Exercise:
Extract the entire Skyfall box-office post below, reproducing it word for word from its date line to its final sentence.
[START Reading passage]
Saturday, January 19, 2013

Skyfall has crossed $300 million domestic! A closer look sees James Bond near the top of the action-film record books.

Sony is reporting that Skyfall grossed $260,000 yesterday, which was just enough to put its domestic total over the magic $300 million mark.  Putting that in perspective, this means that Skyfall has nearly doubled the previous domestic-best gross of the 007 series, the $168 million grossing Quantum of Solace and the $167 million-grossing Casino Royale.  Now that it's theatrical run is pretty much finished (it's got $5 million left in the tank, at the absolutely most), let's look at how it did in the grand scheme of things.  Even when adjusted for inflation, the film is the third-biggest domestic earner in the series, surpassing the adjusted-$279 million gross of You Only Live Twice ($43 million in real 1967 dollars) and hanging out below only the $515 million-grossing Goldfinger ($51 million in 1964) and the $585 million-grossing Thunderball ($65 million in 1965). It's the biggest-grossing spy film of all time and the highest-grossing non-fantasy action film of all-time.  Even when playing the inflation card, it's the sixth biggest spy movie ever, behind the aforementioned 60's 007 films, Mission: Impossible II ($310 million adjusted gross/$215 million actual gross) Austin Powers: The Spy Who Shagged Me ($315m/$205m), and the first Mission: Impossible ($318m/$181m).  If you factor in pretty much every remotely recent non-fantastical/non superhero action franchise, it still ends up with more tickets sold than all but the likes of Beverly Hills Cop ($522m/$234m), Rambo: First Blood Part II ($329m/$150m),  Rush Hour 2 ($310m/$226m), and Beverly Hills Cop II ($305m/$153m).
[END Reading passage]
[START Source data]
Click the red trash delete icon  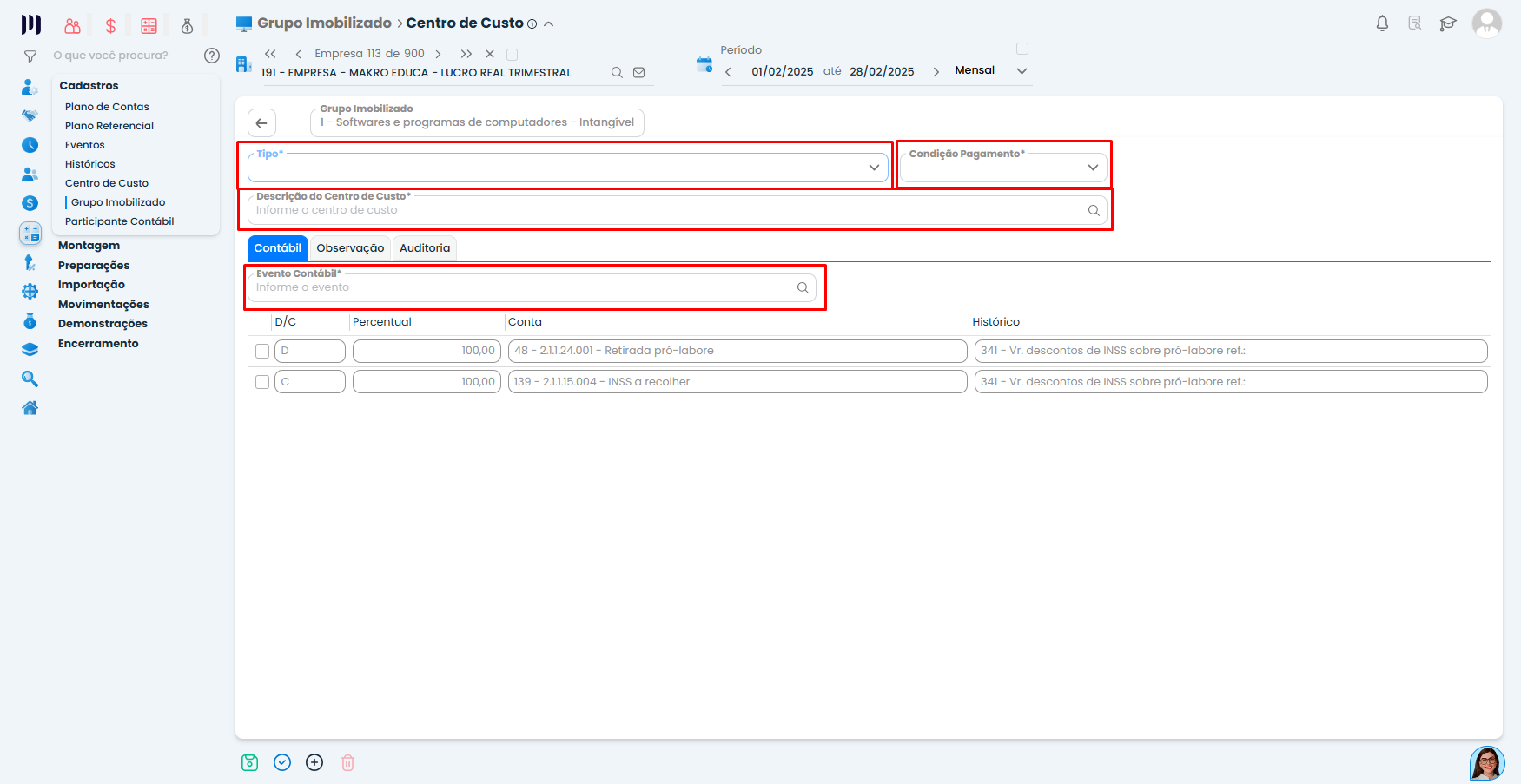tap(347, 762)
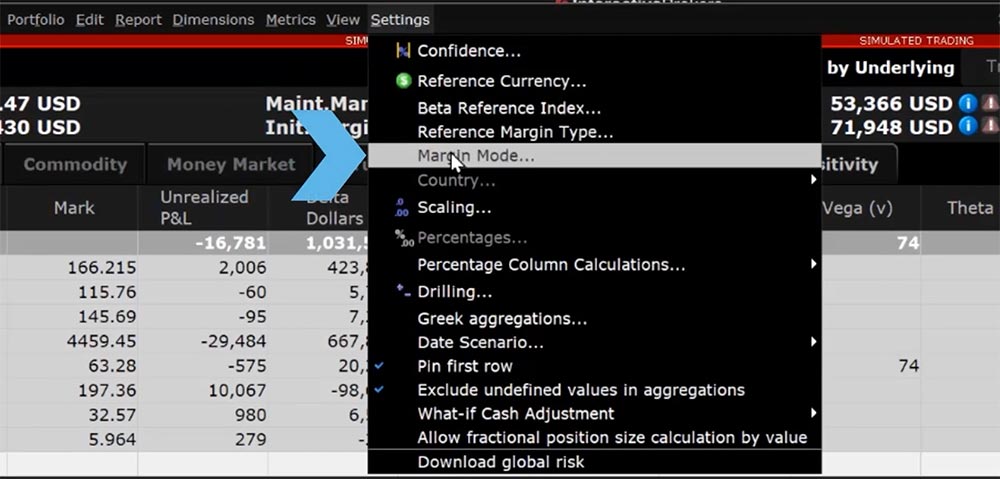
[END Source data]
Result:
Saturday, January 19, 2013

Skyfall has crossed $300 million domestic! A closer look sees James Bond near the top of the action-film record books.

Sony is reporting that Skyfall grossed $260,000 yesterday, which was just enough to put its domestic total over the magic $300 million mark.  Putting that in perspective, this means that Skyfall has nearly doubled the previous domestic-best gross of the 007 series, the $168 million grossing Quantum of Solace and the $167 million-grossing Casino Royale.  Now that it's theatrical run is pretty much finished (it's got $5 million left in the tank, at the absolutely most), let's look at how it did in the grand scheme of things.  Even when adjusted for inflation, the film is the third-biggest domestic earner in the series, surpassing the adjusted-$279 million gross of You Only Live Twice ($43 million in real 1967 dollars) and hanging out below only the $515 million-grossing Goldfinger ($51 million in 1964) and the $585 million-grossing Thunderball ($65 million in 1965). It's the biggest-grossing spy film of all time and the highest-grossing non-fantasy action film of all-time.  Even when playing the inflation card, it's the sixth biggest spy movie ever, behind the aforementioned 60's 007 films, Mission: Impossible II ($310 million adjusted gross/$215 million actual gross) Austin Powers: The Spy Who Shagged Me ($315m/$205m), and the first Mission: Impossible ($318m/$181m).  If you factor in pretty much every remotely recent non-fantastical/non superhero action franchise, it still ends up with more tickets sold than all but the likes of Beverly Hills Cop ($522m/$234m), Rambo: First Blood Part II ($329m/$150m),  Rush Hour 2 ($310m/$226m), and Beverly Hills Cop II ($305m/$153m).